The payoff will be substantive.

·        Availability and timeliness of knowledge

Suppose that John Aaron wasn’t sitting in the EECOM seat at ground control and might have been assigned other duties, elsewhere and not in the midst of the flight activities.

What then?

It seems that whoever was in the seat might not have perchance known the SCE-to-Aux aspect.

How long would the flight have continued forward with the alarms and blinking lights, and might the unknown nature of the problem have caused everyone to conclude that it was prudent to scrub the mission right then and there, for which as I’ve stated earlier would have potentially altered history in dramatic ways?

AI developers for complex systems such as self-driving cars have a lot of knowledge locked away in their minds about the nuances of the autonomous capabilities, including what’s happening in the Machine Learning (ML) and Deep Learning (DL) components.

Firms crafting self-driving cars need to consider how to make that knowledge explicitly documented, along with being available at the touch-of-a-finger, which might be crucial if some self-driving cars suddenly go awry.

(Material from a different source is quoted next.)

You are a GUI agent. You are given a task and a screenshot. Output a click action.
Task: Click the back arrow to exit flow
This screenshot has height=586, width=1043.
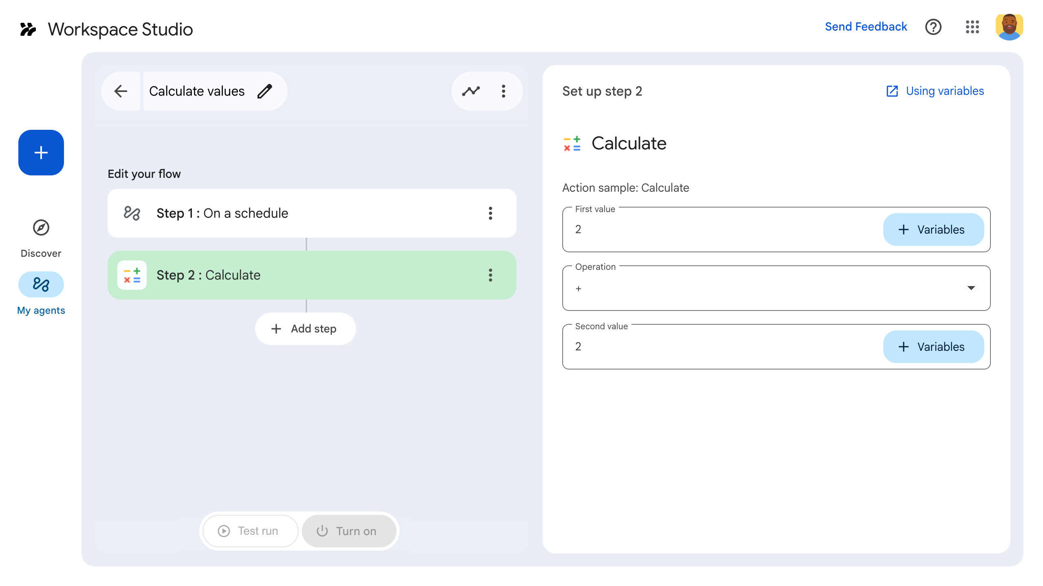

·        Role of trust in especially time-exigent situations

During the flight predicament, when John Aaron indicated to relay the instruction about switching the SCE-to-Aux, it was apparently a surprise to the other ground control personnel and they were unsure of why he was making such a suggestion.

The astronauts too were obviously somewhat taken aback.

Nobody though opted to argue about the matter, which would have taken precious time to do, and assumed or presumed that the instruction was worthy of carrying out.

This comes not by happenstance but by building up trust.

For those firms making and fielding AI-based self-driving cars, be mindful of the importance of building trust among your teams, crossing the often presumptive domain-gulf that occurs between the AI developers and the operations side of the business.

Conclusion

Apollo 12 was a miracle that deserves its place alongside the miracles of Apollo 11 and Apollo 13.

Do not deny the middle child its due.

If you are asked to side with one child over the other, any caring parent would tell you that all of their children are precious and valued, equally so.

The same can be said not only about Apollo 11, 12, and 13, but about each and every Apollo mission too (thanks all for getting us to today’s latest space travels and adventures).